Bank of America (BAC) learned pretty quickly last month that customers think $5 a month is too much to pay for using a debit card. Consumers and commentators expressed outrage that a formerly free service would now cost $60 a year. Wells Fargo (WFC) and Chase (JPM) are testing $3 fees for the same service in selected areas.
However, 13% of 1,000 respondents said that they would be willing to pay bank fees if they were reasonable.
Wells Fargo says that the new law, part of a larger financial overhaul called the Durbin Amendment, is part of the reason that they are testing a $3 debit card fee in five states, but that there are other proprietary reasons for the fee.

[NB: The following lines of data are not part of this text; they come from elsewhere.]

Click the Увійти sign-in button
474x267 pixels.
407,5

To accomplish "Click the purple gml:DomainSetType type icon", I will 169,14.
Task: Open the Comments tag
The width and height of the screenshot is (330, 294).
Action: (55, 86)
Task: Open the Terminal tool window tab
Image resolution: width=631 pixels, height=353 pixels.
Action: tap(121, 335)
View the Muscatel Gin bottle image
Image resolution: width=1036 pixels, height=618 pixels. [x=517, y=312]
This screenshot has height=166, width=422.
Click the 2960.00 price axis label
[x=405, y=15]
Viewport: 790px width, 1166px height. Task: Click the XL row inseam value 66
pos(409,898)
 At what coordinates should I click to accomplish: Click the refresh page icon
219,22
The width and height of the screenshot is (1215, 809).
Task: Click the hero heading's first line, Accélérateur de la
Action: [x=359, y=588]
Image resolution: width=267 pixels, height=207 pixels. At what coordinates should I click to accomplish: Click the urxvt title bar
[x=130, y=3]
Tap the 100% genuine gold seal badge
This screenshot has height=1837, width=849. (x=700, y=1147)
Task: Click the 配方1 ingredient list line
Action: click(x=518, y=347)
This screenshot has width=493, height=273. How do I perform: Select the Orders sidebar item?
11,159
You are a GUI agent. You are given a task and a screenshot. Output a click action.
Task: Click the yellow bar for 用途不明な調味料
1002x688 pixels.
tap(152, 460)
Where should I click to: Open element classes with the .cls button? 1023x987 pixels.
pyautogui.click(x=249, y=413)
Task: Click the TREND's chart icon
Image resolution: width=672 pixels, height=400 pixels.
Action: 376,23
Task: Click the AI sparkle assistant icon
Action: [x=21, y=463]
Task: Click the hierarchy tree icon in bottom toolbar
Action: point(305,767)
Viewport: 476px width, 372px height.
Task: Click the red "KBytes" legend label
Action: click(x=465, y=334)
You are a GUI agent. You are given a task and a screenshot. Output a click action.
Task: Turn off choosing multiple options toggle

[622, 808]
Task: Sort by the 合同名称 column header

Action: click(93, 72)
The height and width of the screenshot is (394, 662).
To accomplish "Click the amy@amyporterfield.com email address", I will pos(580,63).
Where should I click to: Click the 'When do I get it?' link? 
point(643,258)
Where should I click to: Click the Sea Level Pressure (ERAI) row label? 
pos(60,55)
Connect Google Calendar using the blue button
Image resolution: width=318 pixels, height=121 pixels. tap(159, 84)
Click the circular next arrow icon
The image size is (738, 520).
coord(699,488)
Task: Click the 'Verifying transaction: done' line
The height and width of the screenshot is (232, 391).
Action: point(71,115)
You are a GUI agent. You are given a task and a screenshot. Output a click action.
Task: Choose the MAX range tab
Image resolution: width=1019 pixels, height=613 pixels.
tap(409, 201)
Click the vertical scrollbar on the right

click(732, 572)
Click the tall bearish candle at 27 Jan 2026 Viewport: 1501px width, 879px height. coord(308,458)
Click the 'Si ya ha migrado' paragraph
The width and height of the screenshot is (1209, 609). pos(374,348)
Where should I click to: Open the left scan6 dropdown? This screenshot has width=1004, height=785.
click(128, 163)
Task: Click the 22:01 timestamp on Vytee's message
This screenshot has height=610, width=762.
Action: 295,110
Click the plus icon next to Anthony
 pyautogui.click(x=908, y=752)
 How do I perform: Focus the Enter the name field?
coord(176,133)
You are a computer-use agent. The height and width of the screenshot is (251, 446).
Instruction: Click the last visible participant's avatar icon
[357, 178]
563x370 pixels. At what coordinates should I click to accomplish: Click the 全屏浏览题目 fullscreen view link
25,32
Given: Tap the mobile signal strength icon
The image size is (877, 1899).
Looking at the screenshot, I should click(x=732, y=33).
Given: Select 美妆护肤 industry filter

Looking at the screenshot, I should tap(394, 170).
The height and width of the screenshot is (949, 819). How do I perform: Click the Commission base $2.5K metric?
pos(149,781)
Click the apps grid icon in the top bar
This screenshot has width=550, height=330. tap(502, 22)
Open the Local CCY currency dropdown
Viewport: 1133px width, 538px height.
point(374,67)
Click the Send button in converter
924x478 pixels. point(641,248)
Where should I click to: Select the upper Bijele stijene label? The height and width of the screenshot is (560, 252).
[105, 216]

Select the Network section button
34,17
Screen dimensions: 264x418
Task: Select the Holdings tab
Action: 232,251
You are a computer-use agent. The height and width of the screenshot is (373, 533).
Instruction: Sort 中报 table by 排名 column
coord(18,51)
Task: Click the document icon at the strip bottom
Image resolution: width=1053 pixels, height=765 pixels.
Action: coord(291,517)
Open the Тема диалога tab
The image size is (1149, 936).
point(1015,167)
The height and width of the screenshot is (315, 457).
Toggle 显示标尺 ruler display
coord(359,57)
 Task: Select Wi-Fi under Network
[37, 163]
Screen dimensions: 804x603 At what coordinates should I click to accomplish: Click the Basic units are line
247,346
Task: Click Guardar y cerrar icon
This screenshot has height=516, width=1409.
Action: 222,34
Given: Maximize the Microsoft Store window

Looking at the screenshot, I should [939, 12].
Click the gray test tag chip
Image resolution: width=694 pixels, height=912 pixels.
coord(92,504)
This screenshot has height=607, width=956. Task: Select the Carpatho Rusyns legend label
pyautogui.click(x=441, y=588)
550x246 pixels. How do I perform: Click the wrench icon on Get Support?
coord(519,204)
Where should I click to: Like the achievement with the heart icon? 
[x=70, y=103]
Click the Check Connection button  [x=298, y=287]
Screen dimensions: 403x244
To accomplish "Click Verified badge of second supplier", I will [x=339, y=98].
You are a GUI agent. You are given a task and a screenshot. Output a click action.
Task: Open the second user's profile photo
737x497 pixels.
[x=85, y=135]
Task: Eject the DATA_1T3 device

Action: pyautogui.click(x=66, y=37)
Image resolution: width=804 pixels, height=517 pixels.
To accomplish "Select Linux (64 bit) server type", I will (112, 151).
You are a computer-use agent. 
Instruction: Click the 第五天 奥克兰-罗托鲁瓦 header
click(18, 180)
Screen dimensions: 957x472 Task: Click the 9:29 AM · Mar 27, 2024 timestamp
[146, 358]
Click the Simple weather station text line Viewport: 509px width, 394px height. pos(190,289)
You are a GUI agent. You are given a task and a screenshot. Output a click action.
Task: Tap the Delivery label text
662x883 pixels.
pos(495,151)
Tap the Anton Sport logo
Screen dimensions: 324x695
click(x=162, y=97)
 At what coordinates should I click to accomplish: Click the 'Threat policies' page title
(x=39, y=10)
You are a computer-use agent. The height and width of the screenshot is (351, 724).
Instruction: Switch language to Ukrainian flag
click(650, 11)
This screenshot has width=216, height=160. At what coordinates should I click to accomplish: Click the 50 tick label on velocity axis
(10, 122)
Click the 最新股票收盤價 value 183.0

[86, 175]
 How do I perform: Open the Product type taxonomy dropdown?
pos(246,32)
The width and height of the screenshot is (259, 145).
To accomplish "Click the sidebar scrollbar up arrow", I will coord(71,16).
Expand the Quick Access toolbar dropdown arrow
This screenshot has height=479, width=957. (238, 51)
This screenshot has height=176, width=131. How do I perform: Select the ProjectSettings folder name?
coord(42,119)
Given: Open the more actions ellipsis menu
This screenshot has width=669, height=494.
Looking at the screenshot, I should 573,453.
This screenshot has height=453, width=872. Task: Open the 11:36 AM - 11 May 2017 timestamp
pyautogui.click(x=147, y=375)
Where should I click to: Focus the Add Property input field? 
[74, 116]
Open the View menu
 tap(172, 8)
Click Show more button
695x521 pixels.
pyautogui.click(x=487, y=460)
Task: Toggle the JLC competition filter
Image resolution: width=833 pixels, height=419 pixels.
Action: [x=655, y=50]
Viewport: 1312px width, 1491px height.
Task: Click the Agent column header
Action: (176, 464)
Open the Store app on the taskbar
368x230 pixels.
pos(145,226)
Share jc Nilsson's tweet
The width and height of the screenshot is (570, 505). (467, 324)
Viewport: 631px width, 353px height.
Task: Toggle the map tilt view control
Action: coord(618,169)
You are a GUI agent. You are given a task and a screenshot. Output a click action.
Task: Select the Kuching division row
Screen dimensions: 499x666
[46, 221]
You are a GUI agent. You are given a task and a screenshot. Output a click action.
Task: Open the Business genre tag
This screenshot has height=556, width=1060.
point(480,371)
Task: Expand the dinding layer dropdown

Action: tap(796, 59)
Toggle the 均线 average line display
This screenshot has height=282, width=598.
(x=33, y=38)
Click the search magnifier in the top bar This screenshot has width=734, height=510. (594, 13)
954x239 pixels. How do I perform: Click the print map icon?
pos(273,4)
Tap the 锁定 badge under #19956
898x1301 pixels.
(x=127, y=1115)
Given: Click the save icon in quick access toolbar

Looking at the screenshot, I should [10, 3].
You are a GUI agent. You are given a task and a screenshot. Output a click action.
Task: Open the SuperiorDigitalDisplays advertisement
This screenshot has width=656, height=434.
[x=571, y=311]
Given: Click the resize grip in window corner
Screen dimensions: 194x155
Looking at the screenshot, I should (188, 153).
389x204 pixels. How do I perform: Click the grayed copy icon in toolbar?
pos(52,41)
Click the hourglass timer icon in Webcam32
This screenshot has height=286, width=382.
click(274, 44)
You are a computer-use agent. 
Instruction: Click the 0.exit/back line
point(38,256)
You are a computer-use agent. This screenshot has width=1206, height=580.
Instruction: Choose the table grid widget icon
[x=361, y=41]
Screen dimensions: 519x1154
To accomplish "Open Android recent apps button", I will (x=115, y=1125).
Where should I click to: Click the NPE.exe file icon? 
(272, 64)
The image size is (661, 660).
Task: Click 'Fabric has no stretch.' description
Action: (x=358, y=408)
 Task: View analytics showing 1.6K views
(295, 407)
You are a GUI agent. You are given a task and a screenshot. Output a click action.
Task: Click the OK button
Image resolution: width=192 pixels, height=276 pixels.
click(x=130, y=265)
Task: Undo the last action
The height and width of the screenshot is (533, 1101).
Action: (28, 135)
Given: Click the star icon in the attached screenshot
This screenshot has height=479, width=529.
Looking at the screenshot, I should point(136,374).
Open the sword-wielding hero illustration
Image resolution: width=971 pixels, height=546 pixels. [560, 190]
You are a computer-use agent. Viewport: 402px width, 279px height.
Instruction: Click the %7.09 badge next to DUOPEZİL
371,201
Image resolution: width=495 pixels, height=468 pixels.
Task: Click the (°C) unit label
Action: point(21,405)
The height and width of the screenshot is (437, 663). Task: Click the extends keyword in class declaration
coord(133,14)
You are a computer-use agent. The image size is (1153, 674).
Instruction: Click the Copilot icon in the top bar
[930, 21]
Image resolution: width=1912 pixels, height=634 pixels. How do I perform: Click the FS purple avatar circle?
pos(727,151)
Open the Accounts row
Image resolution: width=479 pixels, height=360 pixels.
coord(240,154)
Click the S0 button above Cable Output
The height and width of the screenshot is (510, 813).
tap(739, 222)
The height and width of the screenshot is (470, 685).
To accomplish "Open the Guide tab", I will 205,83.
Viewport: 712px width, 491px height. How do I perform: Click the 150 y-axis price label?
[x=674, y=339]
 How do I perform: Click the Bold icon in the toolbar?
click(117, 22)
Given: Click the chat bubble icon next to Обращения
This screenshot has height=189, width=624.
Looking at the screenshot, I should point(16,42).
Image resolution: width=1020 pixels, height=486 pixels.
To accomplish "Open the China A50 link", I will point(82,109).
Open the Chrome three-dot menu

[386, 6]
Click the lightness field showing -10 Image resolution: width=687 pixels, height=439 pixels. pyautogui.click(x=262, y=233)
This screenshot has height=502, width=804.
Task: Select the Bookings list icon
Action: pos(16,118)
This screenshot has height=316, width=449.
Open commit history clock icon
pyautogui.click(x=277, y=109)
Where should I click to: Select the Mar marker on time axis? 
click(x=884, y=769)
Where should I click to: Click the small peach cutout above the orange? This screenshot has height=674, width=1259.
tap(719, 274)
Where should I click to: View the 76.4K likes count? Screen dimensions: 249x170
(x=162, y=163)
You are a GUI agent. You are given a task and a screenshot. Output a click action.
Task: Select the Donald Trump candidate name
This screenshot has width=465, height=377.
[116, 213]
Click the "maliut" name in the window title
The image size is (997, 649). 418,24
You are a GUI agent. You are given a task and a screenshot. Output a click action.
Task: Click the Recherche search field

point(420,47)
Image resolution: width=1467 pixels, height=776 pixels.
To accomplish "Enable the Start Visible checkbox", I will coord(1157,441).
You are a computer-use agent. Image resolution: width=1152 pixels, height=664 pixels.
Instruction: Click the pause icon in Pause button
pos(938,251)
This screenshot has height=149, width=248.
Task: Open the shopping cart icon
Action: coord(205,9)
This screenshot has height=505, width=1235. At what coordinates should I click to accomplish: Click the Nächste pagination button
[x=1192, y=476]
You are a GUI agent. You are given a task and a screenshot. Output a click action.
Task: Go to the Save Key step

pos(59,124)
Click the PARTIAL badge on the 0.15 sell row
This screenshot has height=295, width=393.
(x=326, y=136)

Chase started testing a $3 debit-card fee in two markets last February and says it has no plans to expand at the moment.
Sound fair? To be sure, bank fees are not that uncommon. Who hasn't ponied up a few dollars to pay an ATM fee? Many checking accounts charge monthly fees, as well.
But clearly the debit card fee touched a nerve. If more customers do wind up walking away from their banks, increased fees may have an unintended consequence of simply making banking unaffordable for millions of low-income Americans.
On principle, is charging a bank fee at any level too much? Or can you simply not afford to pay any more for banking services?